Polar Fantasies and Aesthetics in the Work of Isaac Julien and Connie Samaras
Global warming has brought renewed attention to both the Arctic and
Antarctic, as scientists and the media report almost daily on shrinking
ice masses. Recently, there has been a shift from a representation of
the polar regions as physically terrifying and sublime, to the ground
zero of catastrophic climate change worldwide. They have also become
sites for the new international rush for territory and scarce natural
resources, especially in the Arctic. The Arctic and Antarctic are no
longer seen as forbidden places, and the spectacle of the effects of
global warming is drawing people to these spaces more than ever before.
Tourists carrying digital cameras on cruise boats have descended on
these regions, photographing Antarctica during the summer months.
With the exception of the last international geophysical year in
1957-58, the last time these regions have received this kind of popular
attention was during the heyday of colonialism in the late 19th and
early 20th centuries. The race to the Poles during that era was seen as
an important vehicle for nation building and the advance of scientific
knowledge. In what follows, I reconsider my book Gender on Ice
(1993) in relation to the work of Isaac Julien's True North
(2004) and Connie Samaras' V.A.L.I.S. (2005) to examine how 20th
century discourses are reworked one hundred years later in the context
of 21st century artistic practices. As I wrote in Gender on Ice,
polar exploration in the late 19th and early 20th centuries was integral
to the social construction of a distinctive nexus of white manhood and
nationalism and was crucial to reifying a particular form of white
masculinity.[1]
In the early 20th century. both the North and South Poles
represented one of the few remaining masculine testing grounds where
"adventure and hardship could still be faced."[2]

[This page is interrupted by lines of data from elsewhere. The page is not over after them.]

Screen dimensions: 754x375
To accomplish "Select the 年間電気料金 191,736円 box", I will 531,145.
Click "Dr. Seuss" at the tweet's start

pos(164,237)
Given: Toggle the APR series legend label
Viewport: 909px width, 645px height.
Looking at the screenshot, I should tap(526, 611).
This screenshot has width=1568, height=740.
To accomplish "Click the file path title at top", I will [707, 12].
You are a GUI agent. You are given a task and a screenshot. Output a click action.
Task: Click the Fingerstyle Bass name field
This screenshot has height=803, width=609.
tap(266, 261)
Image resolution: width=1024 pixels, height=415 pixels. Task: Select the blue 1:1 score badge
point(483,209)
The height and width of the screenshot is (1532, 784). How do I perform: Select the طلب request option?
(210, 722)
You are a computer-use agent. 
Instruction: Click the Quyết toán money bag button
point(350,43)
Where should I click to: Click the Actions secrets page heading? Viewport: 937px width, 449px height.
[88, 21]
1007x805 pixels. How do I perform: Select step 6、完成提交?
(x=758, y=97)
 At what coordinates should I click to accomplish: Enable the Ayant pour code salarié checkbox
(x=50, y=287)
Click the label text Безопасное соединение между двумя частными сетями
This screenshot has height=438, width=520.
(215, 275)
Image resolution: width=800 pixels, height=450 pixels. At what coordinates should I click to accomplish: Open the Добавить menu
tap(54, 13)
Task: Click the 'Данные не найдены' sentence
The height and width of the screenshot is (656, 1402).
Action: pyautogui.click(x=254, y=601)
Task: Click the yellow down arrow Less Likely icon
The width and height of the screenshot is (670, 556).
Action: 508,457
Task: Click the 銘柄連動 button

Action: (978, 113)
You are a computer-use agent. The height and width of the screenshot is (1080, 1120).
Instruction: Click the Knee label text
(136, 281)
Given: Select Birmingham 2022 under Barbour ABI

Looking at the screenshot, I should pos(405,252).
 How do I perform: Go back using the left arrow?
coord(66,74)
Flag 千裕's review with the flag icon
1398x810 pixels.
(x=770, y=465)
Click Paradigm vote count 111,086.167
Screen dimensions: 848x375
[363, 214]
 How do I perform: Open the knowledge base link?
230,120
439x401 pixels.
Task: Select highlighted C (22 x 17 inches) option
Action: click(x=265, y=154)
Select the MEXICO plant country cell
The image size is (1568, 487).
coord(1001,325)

The role of women and people of color, in this vehicle for nation- and culture-building and
the advance of scientific knowledge, was significantly elided at this
historical moment.
Almost one hundred years later, the Arctic and Antarctic are no
longer the site of a privileged white masculinity and these regions are
no longer understood as just remote areas, but rather as spaces closely,
if complexly, connected to globalized and political forces. By focusing
on the work of two artists—Isaac Julien and Connie Samaras—this
article asks: What new stories and images are being produced through
recent attempts to re-visualize the Arctic and Antarctic? What impact
have the genres of science fiction and horror, as well as the older
aesthetic traditions of the sublime, had on their work? In what follows
I will examine how both Julien and Samaras' work are playing off or in
dialogue with issues raised in my book about the Heroic Age of
exploration as well as the ways that both these projects take the
critical scholarship of the book's gender and race politics in new
artistic directions beyond the bounds of my original enquiry.